En plus, contrairement à Signs, le thème principal
ne progresse pas grâce aux thèmes sous-jacents, mais en
marge de celui-ci. Les créatures de The Village ne sont
qu’un accessoire comme un autre au cœur du récit.
Dommage que le film ne se concentre pas davantage sur le thème
du culte de la peur, thème ayant une portée philosophique
plus grande.
Quand même, Shyamalan offre encore une mise en scène inspirée
et il dirige ses acteurs avec talent. D’ailleurs, la plus grande
qualité du film réside dans la magnifique distribution
avec Bryce Howard en tête qui devient une belle révélation
grâce à la qualité de son jeu dans la peau du véritable
personnage principal du film. William Hurt, Adrien Brody, Sigourney
Weaver, Brendan Gleeson et Joaquin Phoenix viennent ajouter leur talent
et permettent à The Village de rattraper une partie
de ses défauts. En fait, aucun autre film de Shyamalan n’a
possédé une palette d’acteurs de cette qualité.

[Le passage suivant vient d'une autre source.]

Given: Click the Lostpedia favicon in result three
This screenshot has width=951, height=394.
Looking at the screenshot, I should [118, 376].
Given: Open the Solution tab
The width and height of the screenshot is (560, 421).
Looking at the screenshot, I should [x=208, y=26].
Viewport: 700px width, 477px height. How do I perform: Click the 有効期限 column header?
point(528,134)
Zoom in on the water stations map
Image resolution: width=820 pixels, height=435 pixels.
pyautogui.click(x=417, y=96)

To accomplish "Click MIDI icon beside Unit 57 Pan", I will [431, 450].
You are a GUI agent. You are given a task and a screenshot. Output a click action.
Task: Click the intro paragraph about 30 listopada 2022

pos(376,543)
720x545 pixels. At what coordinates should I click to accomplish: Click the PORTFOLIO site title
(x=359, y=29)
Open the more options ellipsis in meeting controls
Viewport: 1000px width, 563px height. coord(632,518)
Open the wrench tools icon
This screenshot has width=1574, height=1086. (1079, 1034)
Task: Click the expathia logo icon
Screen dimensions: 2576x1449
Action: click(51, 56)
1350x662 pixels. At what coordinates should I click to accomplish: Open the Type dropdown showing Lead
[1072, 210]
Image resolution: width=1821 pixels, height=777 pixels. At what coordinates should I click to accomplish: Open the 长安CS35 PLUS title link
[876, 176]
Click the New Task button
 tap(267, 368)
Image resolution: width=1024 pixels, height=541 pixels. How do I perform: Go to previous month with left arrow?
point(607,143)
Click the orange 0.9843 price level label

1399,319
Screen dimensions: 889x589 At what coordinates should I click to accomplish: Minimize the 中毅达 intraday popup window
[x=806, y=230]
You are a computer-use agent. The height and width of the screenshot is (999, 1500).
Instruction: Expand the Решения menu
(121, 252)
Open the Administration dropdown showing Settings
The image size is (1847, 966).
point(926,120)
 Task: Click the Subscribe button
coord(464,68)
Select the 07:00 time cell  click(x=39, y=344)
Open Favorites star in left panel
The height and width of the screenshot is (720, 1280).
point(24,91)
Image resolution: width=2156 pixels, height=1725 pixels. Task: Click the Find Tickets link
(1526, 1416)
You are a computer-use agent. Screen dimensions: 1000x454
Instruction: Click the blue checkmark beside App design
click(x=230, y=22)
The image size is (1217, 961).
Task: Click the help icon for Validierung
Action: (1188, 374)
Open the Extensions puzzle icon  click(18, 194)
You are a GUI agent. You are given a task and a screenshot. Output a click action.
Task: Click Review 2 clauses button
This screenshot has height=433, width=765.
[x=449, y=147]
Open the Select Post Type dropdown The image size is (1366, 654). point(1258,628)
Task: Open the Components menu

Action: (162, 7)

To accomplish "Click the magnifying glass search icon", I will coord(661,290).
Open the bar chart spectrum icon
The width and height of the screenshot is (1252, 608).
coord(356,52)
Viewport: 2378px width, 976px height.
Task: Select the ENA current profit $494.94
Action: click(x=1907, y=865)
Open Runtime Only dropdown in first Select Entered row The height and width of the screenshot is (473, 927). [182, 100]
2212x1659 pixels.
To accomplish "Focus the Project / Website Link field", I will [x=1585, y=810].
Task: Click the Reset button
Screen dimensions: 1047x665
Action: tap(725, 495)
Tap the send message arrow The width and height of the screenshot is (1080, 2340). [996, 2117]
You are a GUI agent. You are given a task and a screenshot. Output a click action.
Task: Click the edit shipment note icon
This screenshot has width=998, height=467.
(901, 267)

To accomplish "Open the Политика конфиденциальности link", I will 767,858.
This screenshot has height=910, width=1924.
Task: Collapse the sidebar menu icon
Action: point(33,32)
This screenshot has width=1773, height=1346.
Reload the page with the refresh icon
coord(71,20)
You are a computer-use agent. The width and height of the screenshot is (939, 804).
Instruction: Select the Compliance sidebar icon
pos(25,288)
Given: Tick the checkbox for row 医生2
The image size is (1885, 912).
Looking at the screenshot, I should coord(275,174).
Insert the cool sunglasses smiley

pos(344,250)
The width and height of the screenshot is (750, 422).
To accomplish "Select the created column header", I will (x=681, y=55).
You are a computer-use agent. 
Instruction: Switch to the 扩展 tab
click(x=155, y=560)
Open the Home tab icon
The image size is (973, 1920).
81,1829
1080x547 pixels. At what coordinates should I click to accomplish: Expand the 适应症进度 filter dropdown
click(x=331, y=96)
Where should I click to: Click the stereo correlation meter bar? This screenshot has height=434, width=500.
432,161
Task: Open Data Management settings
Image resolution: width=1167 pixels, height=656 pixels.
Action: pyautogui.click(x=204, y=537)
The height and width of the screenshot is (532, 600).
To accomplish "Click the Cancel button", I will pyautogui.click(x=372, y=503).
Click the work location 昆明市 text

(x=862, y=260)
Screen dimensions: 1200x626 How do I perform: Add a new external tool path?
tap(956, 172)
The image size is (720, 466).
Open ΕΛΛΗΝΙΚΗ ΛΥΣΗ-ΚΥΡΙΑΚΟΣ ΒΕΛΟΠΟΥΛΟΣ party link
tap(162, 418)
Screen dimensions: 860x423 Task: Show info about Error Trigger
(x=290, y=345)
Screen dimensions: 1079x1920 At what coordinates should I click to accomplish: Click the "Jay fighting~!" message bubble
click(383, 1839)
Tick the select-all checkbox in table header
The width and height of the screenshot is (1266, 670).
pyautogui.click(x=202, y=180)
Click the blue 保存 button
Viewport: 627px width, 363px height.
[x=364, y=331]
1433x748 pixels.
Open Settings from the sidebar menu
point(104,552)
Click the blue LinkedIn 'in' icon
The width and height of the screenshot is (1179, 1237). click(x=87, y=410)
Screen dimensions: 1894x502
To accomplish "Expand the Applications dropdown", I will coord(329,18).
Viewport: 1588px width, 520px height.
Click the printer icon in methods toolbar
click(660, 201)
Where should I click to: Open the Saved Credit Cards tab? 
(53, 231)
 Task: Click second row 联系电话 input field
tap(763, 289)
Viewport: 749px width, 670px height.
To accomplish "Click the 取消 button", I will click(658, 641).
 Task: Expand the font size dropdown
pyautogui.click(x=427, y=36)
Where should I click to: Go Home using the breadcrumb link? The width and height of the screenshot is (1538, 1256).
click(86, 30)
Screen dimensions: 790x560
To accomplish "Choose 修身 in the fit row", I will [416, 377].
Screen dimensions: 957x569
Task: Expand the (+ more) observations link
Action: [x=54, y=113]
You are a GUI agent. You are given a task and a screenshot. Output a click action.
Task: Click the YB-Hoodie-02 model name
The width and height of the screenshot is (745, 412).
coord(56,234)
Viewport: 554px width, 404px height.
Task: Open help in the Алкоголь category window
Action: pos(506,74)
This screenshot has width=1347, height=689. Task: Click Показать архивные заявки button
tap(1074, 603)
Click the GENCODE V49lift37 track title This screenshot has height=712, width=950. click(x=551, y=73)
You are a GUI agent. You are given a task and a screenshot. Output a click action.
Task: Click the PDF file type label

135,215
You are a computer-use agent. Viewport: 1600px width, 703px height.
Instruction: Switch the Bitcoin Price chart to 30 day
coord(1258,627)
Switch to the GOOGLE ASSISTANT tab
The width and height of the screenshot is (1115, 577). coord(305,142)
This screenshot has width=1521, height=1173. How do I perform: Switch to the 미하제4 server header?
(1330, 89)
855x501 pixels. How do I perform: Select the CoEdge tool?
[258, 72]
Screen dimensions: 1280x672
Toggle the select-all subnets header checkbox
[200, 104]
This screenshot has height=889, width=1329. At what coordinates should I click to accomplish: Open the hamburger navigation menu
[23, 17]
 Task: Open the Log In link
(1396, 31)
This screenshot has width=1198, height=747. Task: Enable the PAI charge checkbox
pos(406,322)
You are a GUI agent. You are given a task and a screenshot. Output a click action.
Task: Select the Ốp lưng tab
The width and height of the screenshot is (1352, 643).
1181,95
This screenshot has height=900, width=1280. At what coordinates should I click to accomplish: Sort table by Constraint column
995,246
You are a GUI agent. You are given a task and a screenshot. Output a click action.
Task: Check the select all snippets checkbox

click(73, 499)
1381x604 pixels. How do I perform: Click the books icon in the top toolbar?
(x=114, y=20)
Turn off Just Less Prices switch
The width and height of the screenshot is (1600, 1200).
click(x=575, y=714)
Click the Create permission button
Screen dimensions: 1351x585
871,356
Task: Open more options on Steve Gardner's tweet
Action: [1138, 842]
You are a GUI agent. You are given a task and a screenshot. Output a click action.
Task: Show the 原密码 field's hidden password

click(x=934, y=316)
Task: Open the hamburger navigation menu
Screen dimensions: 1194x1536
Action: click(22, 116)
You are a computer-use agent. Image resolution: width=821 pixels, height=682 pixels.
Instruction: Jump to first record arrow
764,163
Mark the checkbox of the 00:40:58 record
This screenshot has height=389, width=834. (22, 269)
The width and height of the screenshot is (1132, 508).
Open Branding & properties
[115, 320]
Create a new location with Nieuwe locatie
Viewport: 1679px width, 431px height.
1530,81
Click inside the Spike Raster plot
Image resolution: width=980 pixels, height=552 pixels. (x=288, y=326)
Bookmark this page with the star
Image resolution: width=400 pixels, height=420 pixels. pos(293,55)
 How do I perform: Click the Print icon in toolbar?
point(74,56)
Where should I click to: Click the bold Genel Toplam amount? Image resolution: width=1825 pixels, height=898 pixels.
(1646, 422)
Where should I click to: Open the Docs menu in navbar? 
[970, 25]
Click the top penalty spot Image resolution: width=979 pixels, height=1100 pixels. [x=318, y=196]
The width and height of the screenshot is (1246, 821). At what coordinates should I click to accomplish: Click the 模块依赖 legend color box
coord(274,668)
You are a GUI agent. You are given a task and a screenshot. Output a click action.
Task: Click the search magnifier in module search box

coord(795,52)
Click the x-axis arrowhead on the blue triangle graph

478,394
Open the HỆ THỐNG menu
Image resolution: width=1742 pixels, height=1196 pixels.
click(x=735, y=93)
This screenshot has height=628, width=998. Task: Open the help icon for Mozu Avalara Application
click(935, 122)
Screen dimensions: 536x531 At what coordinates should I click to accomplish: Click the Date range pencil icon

Dommage que ce dernier est en manque de réelle inspiration dans
la partie scénaristique du film. Car s’il a encore trouvé
une prémise intrigante, le film lui-même manque cruellement
de nouvelles idées, de surprises et de suspense. Shyamalan était
entre deux vagues, entre deux volontés, celle d’offrir
un drame avec un propos social, ou celle d’offrir un autre suspense
d’horreur de la trempe de The Sixth Sense. Il n’aurait
pas dû choisir les deux avenues en même temps et espérer
s’en tirer indemne. Le film aurait été nettement
plus réussi si Shyamalan avait utilisé la même logique
derrière Signs, les créatures auraient dû
provoquer la progression du thème principal et non être
de simples pantins dans celle-ci. Comme pour les protagonistes de son
histoire, Shyamalan a voulu franchir des limites, mal lui en pris.
En conclusion, The Village est la première réelle
déception provenant de Shyamalan, un premier pas en arrière.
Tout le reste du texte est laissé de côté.